Transcribe the listing below word for word, including every line of text, but omit the pictures from your answer.
========
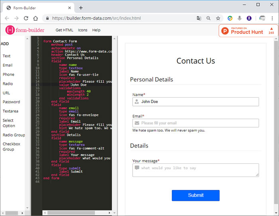Open the Help menu

96,30
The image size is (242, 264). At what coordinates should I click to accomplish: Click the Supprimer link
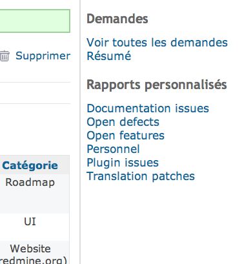(x=43, y=56)
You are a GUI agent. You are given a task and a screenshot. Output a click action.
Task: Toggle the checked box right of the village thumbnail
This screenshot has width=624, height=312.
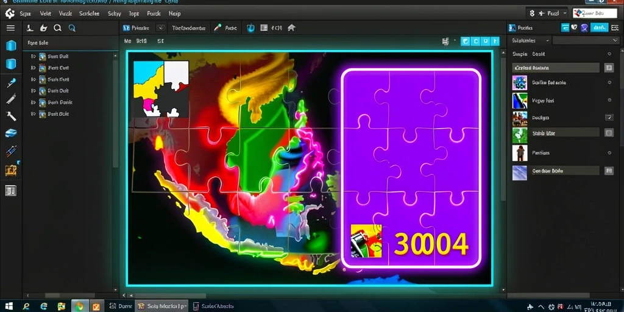pyautogui.click(x=609, y=118)
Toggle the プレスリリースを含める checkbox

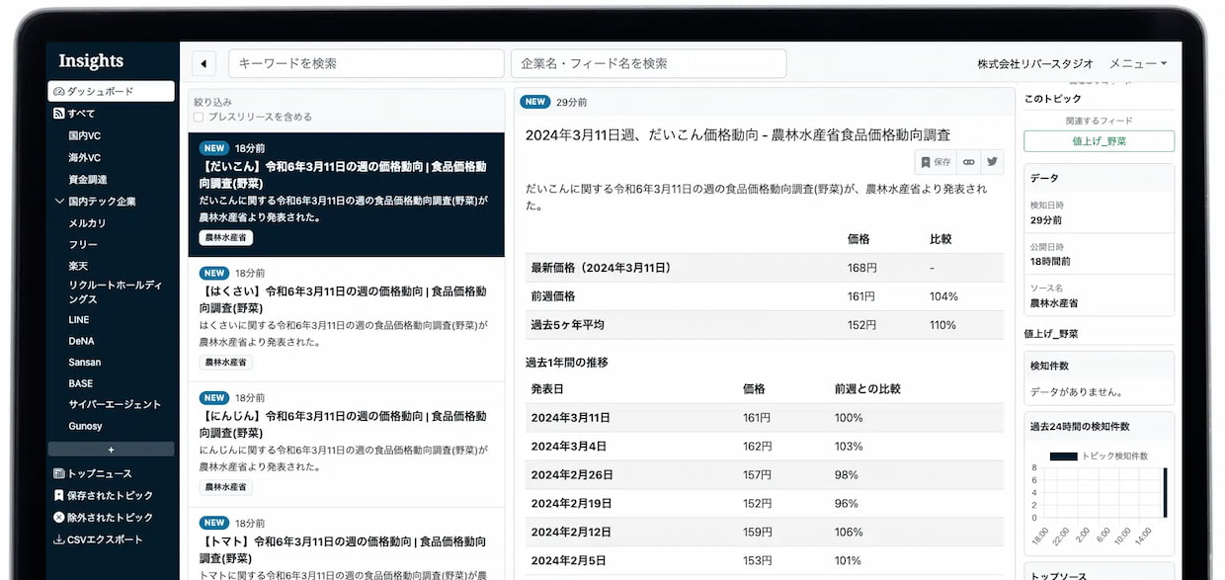click(199, 117)
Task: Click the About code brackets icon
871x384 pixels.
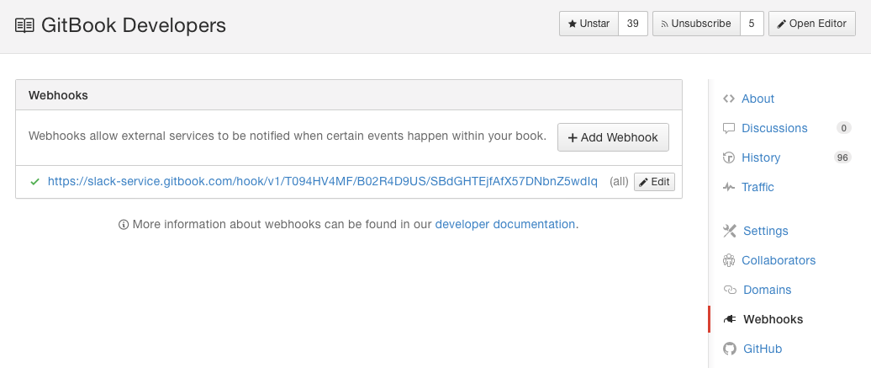Action: point(729,99)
========
[Exercise solution]
Open the Help menu

96,30
The image size is (242, 264). At what coordinates should I click to accomplish: Click the Supprimer link
(x=43, y=56)
You are a GUI agent. You are given a task and a screenshot. Output a click action.
Task: Toggle the checked box right of the village thumbnail
This screenshot has width=624, height=312.
pyautogui.click(x=609, y=118)
Toggle the プレスリリースを含める checkbox

click(199, 117)
Task: Click the About code brackets icon
871x384 pixels.
Action: point(729,99)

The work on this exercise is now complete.